An individual can get into an organisation after doing a course in Cyber security & ethical hacking as a IS Executive Manager which is an entry level profile. The nature of work would include correlating broad security guidelines of the organisation with security operations. Then the middle level is a IS Manager who would take care of the security program management, data security, policy creation/maintenance, business continuity/ disaster recovery. There are three kinds of profiles on the top most level. First is the Chief IS Manager who design and develop the information security policies, take care of the regulatory compliance and information security governance. Second are the Security Advisors / Auditors who give advisory services for information security, design policies, carry risk assessment procedures take care of the compliance to global/industry standards. Last is the Chief Information Officer who justifies the cost of ongoing and future investments to mitigate information risks and aligns business objectives with a concise security strategy.
According to NASSCOM there would be a shortfall of 35,000 to 45,000 cyber security professionals in India in the year 2010. It estimates that the demand for Cyber security Professionals, at that time, would be around 90,000 in India. This figure is estimated to touch about 2, 00,000 worldwide. The industry estimates much higher demand in the local as well as overseas market. With more and more attacks on systems worldwide.
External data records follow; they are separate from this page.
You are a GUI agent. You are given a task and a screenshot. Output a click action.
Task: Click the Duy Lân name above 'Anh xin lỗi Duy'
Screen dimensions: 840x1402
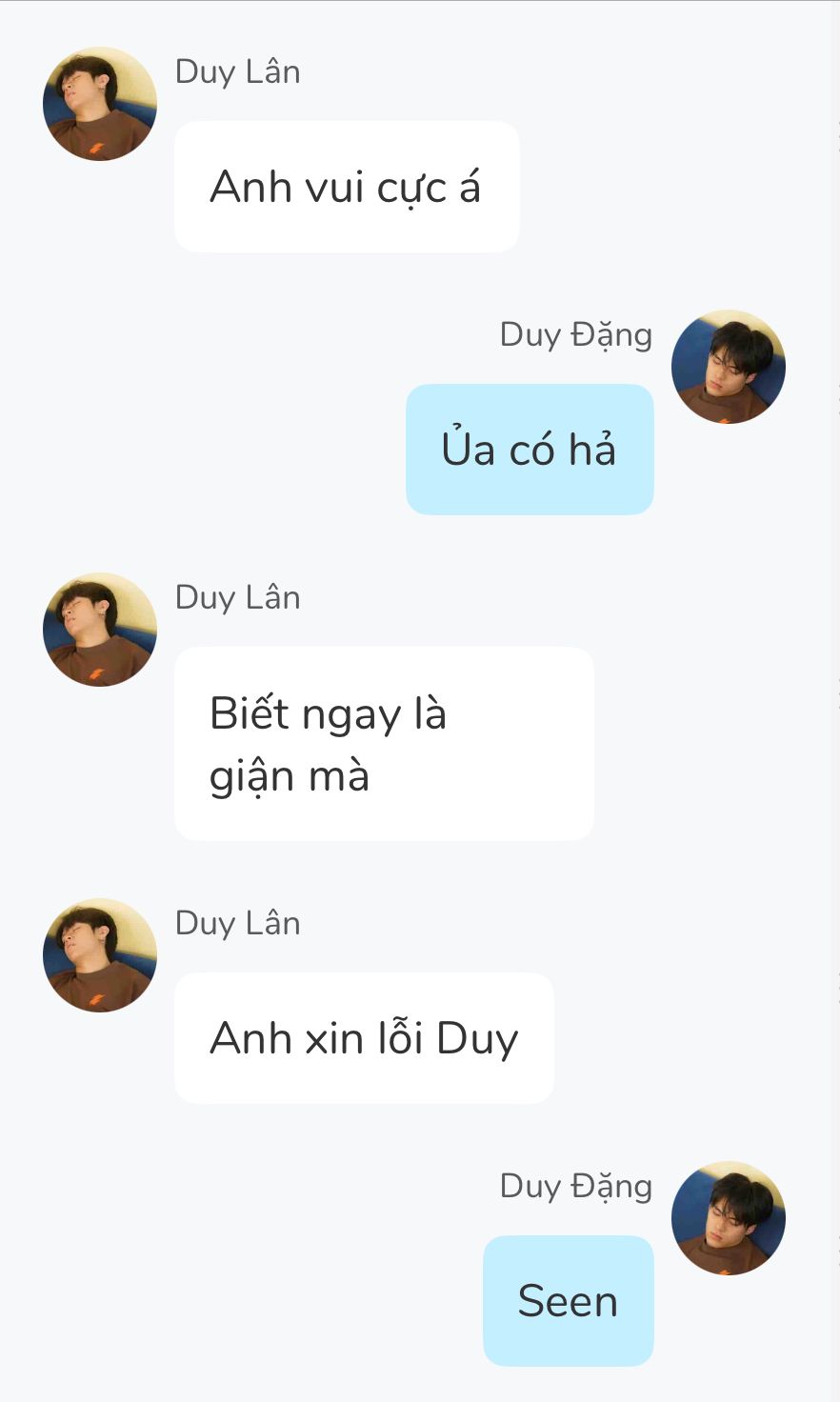238,924
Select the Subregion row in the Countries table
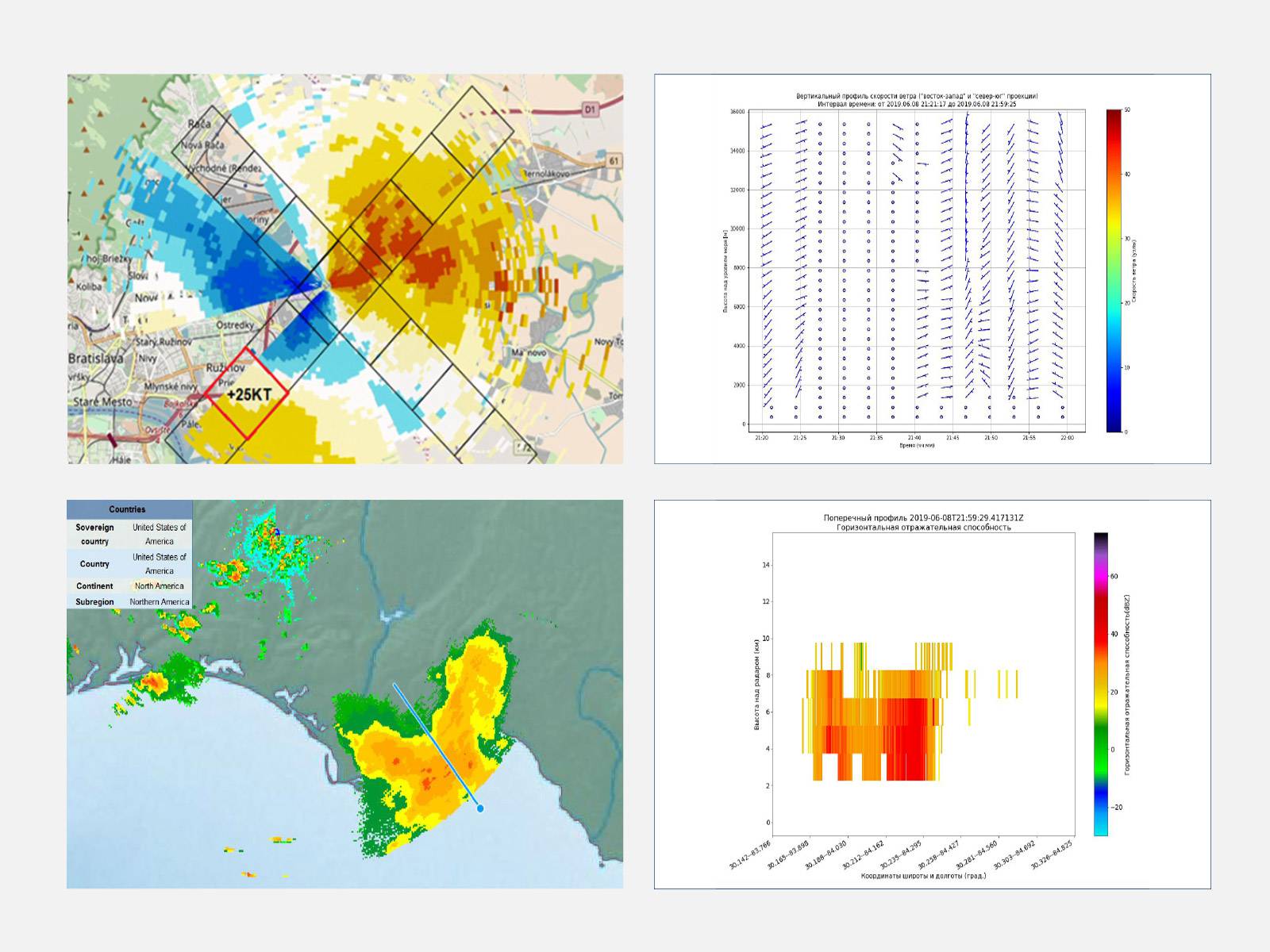 coord(129,602)
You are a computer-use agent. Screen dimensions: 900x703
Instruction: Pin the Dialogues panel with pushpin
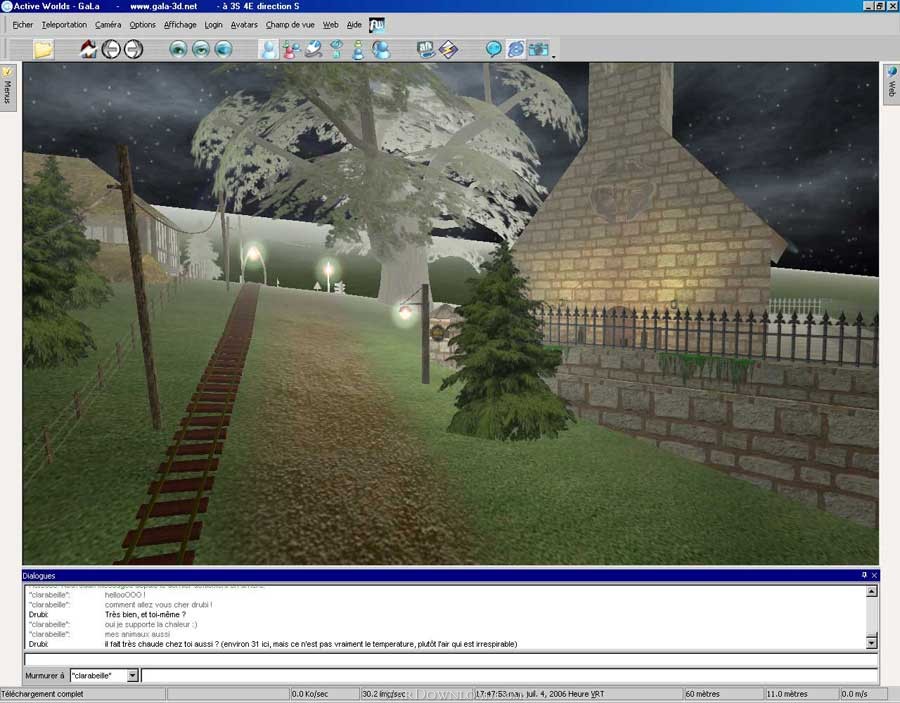(864, 575)
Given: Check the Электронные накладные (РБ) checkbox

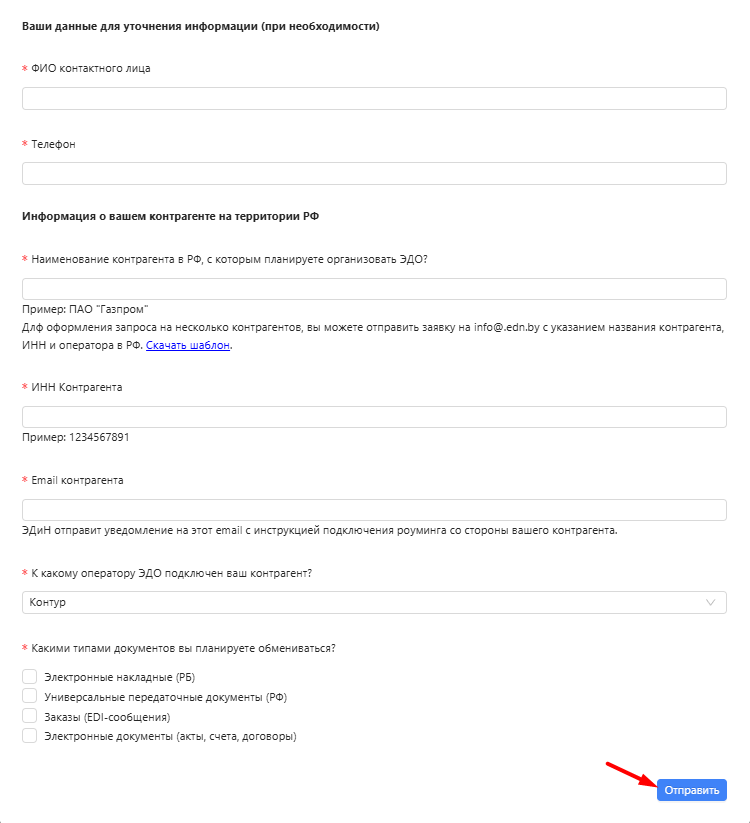Looking at the screenshot, I should click(x=29, y=677).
A person with a years experience can expect Rs.3 Lakh per annum. Those with 5 years can get up to Rs 8-10 Lakh. Those with certifications like CISM, CISSP and CISA can expect annual salaries of USD100,000 or more abroad. This line is very promising provided one’s technical knowledge in regards to computers, hardware etc is very sound. One has to have special skill to excel in this field such as reading the hackers mind before any kind of attack to be one step ahead of him/her and to save the organisations data from getting sabotaged.